Ainsi, le RC Lens, 16ème avec 19 points, a moins besoin de renforts que l’OGC Nice, pourtant 12ème avec 22 points. Simple promu, interdit de recrutement, le moral au beau fixe, les Lensois s’attendaient à souffrir et sont dans les clous par rapport à leur but. Nice l’est beaucoup mois : équipe confirmée de Ligue 1, nouveau stade, supporters aux attentes élevées, objectif de finir dans les sept premiers : ils sont loin de justifier leur statut.

Le scénario classique se met alors en place : des recrues sont exigées. Soit par l’entraîneur lui-même, frustré, soit par les supporters, déçus et impatients. Si toutes les composantes du club sont d’accord sur le constat fait, la nécessité de recruter, se pose ensuite la question : qui ? Le joueur doit répondre aux besoins du club en termes de profil : caractéristiques physique et technique, poste, expérience…

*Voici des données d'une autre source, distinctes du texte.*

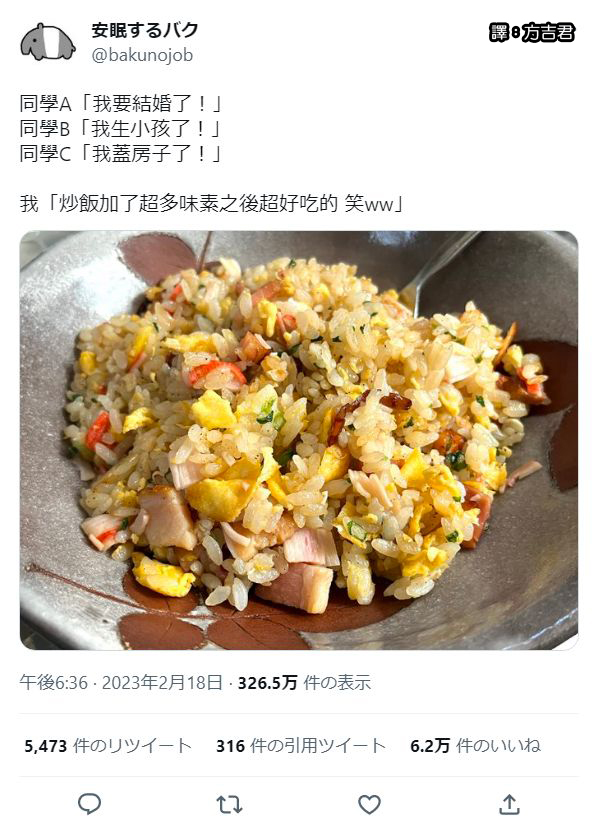The height and width of the screenshot is (833, 598).
Task: Like the tweet with heart icon
Action: (x=369, y=804)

Deux problèmes de tailles sont ici inévitables : le manque de joueurs de qualité disponibles et un budget restreint. Les mouvements d’importance, les joueurs demandés et reconnus sont transférés l’été, au commencement d’une saison, afin d’être le plus efficace possible, dans les meilleures conditions. Et non 4 mois avant la fin de saison, sans connaître leurs coéquipiers, sans avoir fait de préparation avec eux, la tactique de l’équipe… Et les ressources financières sont limitées car le gros du budget a été entamé lors de l’été, lorsque le club recrute ses cibles de choix.

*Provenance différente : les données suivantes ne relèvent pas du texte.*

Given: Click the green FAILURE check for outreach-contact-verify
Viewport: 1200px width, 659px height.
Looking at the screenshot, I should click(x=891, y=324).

Deuxième raison de participer à ce mercato : le besoin d’ajuster l’effectif. Contacté par nos soins, Les Dé-managers expliquent : « Le mercato d’hiver est censé permettre aux clubs de réaliser des ajustements à mi-saison, après avoir déjà eu cinq-six mois pour juger leur effectif de la saison et ses failles ». On dénombre trois possibilités.

Premier constat simple : un profil manque à l’équipe. Cette dernière présente des performances acceptables voire bonnes mais pense pouvoir s’améliorer avec une petite retouche. La volonté d’avoir un arsenal de possibilités plus élargi. Exemple : le retour, il y a quelques jours, de Fernando Torres à l’Atlético Madrid. L’entraîneur Diego Simeone a déclaré « Nous manquions d’un joueur de profondeur, l’équipe aura plus de possibilités ». Il a même reconnu la situation difficile du joueur en confiant : « L’équipe va bien, Fernando ne vient pas en sauveur, tout ne repose pas sur lui. »

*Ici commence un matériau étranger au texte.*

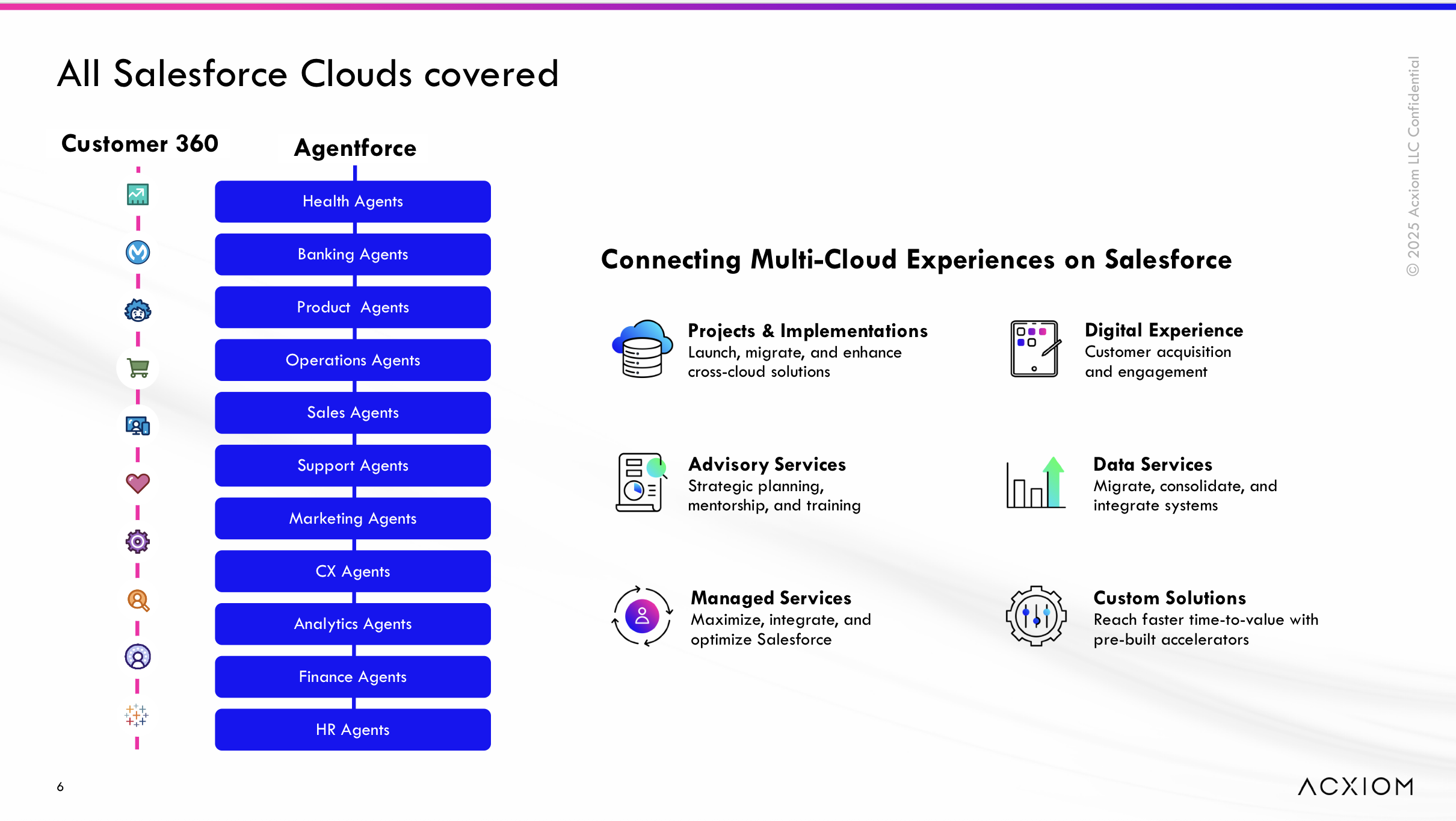The width and height of the screenshot is (1456, 821).
Task: Click the Einstein character icon
Action: (x=138, y=311)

Fernando Torres, lors de son retour face au public de l'Atlético Madrid. (Crédit photo : sofoot.com)

Fernando Torres, lors de son retour face au public de l’Atlético Madrid. (Crédit photo : sofoot.com)

Autre situation : un joueur désire quitter le club. Selon les rumeurs, Thiago Motta aurait d’ailleurs exigé un bon de sortie aux dirigeants du Paris Saint-Germain. Si jamais le club venait à céder et préférait s’en séparer, il pourrait ensuite chercher à recruter pour le remplacer. Afin que l’effectif reste équilibré.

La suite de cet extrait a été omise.